Buying in a seller’s market requires patience in making multiple offers on different properties and discipline in not chasing prices higher.

Don’t Become Emotionally Invested

It’s very easy for buyers to become emotionally invested in a property that they like and have placed an offer on.

If the seller negotiates and there is a chance that the buyer might get it, the buyer could easily drop focus on anything else and only concentrate on this one offer.

This is a terrible idea as you have no assurance that your offer will ever progress to a signed contract.

Make Multiple Offers

Buyers should make multiple offers on different properties to increase their chances of getting an accepted offer on something. This saves the buyer time vs only bidding on one property at a time.

In a seller’s market, this strategy is terrible as your one offer has a very high chance of being beaten by a competing bidder. As a result, keep your options open and make competitive offers on as many listings as you can!

Eliminate Contingencies

Buyers should make their offers as competitive as possible in a seller’s market. They should eliminate unnecessary contingencies to compete against non-contingent and all cash offers.

Contingencies that are superfluous or uncustomary for the region should absolutely be eliminated. Remember, an offer doesn’t really mean anything, even after it’s been accepted.

Buying in a seller’s market requires patience in making multiple offers on different properties and discipline in not chasing prices higher.

As a result, try to make your offer as easy to digest and accept as possible so you can get a head start on the due diligence process!

Be Flexible on Closing Date

Buyers should offer to be as flexible as possible on an anticipated closing date in a seller’s market. Being flexible could make or break your offer, and may be a tip a seller into choosing your offer over someone else’s.

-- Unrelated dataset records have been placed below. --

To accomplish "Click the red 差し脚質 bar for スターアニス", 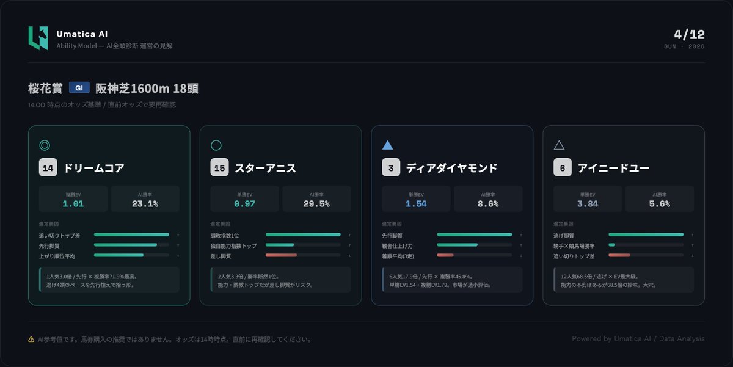I will point(281,255).
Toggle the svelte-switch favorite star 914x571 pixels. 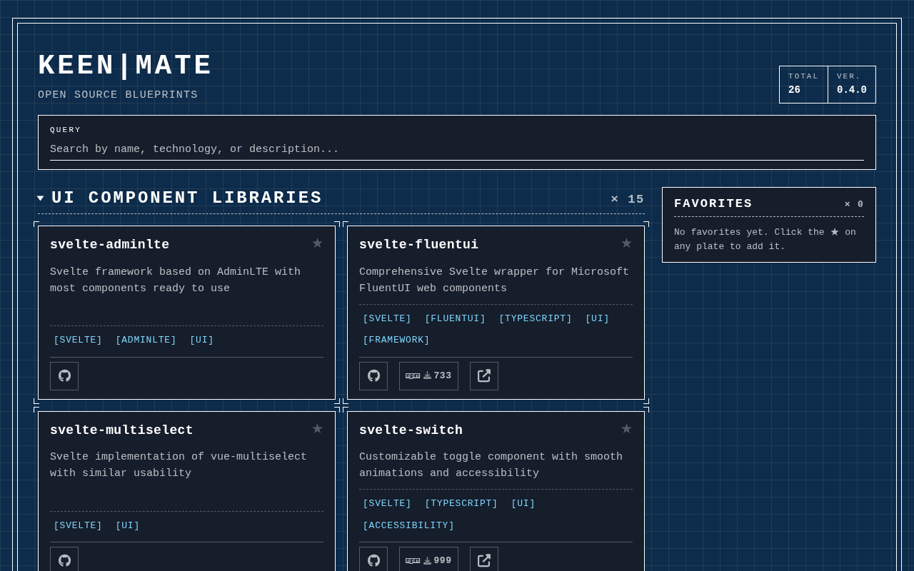coord(626,429)
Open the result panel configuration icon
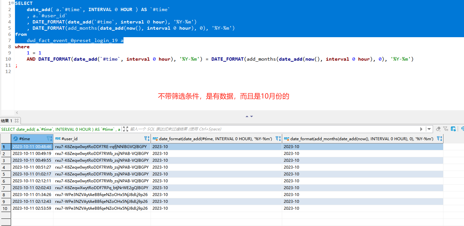Viewport: 464px width, 226px height. pyautogui.click(x=453, y=129)
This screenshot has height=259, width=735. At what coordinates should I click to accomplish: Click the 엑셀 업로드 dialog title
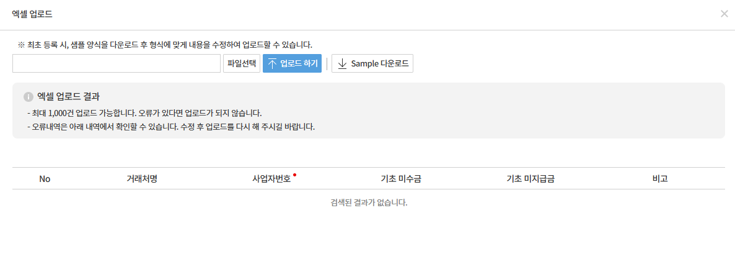32,14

This is especially true if you find out that the seller has a special situation, such as needing to stay past closing before their new home purchase closes. If you’re currently renting, try to get your landlord to agree to extend your lease on a month by month basis so you can have the utmost flexibility!

Put More Down

Buyers can make their offers more attractive by offering to do a higher down payment.

This lowers their Debt-to-Income Ratio and will make it less likely that the buyer will get rejected by the board because of specific coop financial requirements.

Even if you are buying a condo or a house, a higher down payment is attractive as it’ll make it easier for the bank to approve your loan, and may result in less execution risk.

Go Easy on Inspection

It’s uncommon for buyers of condos and coops in big cities like NYC to get a home inspection; however, it’s quite normal to get a home inspection if you are buying free-standing property such as a house or a townhome.

However, you should remember that most states follow New York’s example in that properties are typically sold in as is condition.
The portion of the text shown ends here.